Document extract =>
-*-*-

1.. The first time I met you was in 1994 at PeaceOut East, the queer hip-hop festival (which was funny because we were both living in Minneapolis, and I met you in NYC). Talk to me about that experience, what was it like to be around other out and proud LGBT hip-hop artists?

Not to quote Paris Hilton, but that was a HUGE weekend for me. For all of us, actually. Not only were there a bunch of out hip-hop artists and a massive concert weekend (by our standards) but we were filming a documentary that eventually became "Pick Up the Mic". I cannot explain how high I was that weekend, from the energy and love that was all around. Not really that "kum-by-ya" type of love but you could feel the power of the entire movement. We were all there for (and unified through) one purpose, Out Hip-Hop and to be amongst so much talent is indeed a Blessing. Even more so, in being an artist who's allowed to "be who I am" and still be allowed to take the stage and obtain the utmost respect is something that I'll never tire of and this happens everytime I'm at a function like Peace Out East.

2. How did you come up with the identity of Tori Fixx? Why Tori and not Larry?

It's a spiritual thing, really. Larry is like the "home base" for so many different talents and in the beginning of my career I found it difficult for people to accept one person utilizing so many of their talents all at once. For instance I'm a Dj, Producer, Remixer and Recording artist who makes House, Dance, Hip-Hop, R&B, Pop, New Age, and Movie Score music and that just doesn't sit right with people so one has to divide it all up. It just so happend that Tori Fixx "found me" after a battle with suicide many moons ago. I survived, thankfully but in being given a chance at life again I wanted to start over and do it right and eventually Tori Fixx was born as an outspoken hip-hop/activist who was both a person of color and openly gay. Plus it just had a nice ring to it. LOL.

3. Like many of the people that love you, I was transfixed to the television set the day that you were on the Tyra Banks Show. What was it like to have such a mainstream figure as Tyra do a show about homo-hop? Did that appearance have any impact on your career? Did it have any impact on the way that the general public thinks about hip-hop and R&B?

The taping of that show was great. It was one of those moments where I "just know" that this is the life for me. Tyra was so fierce. Plus she loves her gays. That first show was a "good start" but I think we actually needed an entire show and she even said so herself. I really felt like we had a short time to try and convince the world that we exist. It's been helpful with the career this far, but unfortunately more is needed. I'm still wishing for another show to come along (like Ellen) and pick up where that left off. Maybe get some performances in there as well. THAT would really let people know that the Out Hip-Hop community and music genre is ALIVE AND WELL......and it's just as HOT as anything on the radio, today.

4. You are a proud (and pretty) black man. How has your music been received in the black community?

It's been received pretty well, thus far but I really want to penetrate the community further. No, I'm not on the radio next to Beyonce. I don't have Beyonce budgets for things like fierce videos and other marketing so that means I have to do all that I can to try and get the attention of DJ's and potential fans and consumers alike. Right now all I care about is getting the music to the people, especially glbt people of color because this music that I make is truly FOR US and I'm trying to go every route possible just to get the music and the name further into the community and all around the world.

-*-*-

Data on locating visible targets
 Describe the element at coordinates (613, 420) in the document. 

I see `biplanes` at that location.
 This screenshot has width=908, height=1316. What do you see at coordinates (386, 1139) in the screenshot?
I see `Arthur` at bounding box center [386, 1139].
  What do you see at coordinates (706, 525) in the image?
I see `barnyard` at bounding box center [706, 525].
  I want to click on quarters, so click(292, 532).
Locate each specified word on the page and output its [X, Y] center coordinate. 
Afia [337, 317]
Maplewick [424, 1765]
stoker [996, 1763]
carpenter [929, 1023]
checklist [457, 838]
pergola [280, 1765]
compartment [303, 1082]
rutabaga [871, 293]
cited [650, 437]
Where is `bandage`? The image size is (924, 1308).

-*-*-

Exercise objective =>
Rewrite the interview from "The taping of" up to and including "the radio, today.", putting "fabulous" wherever "fierce" appears.

Worked solution =>
The taping of that show was great. It was one of those moments where I "just know" that this is the life for me. Tyra was so fabulous. Plus she loves her gays. That first show was a "good start" but I think we actually needed an entire show and she even said so herself. I really felt like we had a short time to try and convince the world that we exist. It's been helpful with the career this far, but unfortunately more is needed. I'm still wishing for another show to come along (like Ellen) and pick up where that left off. Maybe get some performances in there as well. THAT would really let people know that the Out Hip-Hop community and music genre is ALIVE AND WELL......and it's just as HOT as anything on the radio, today.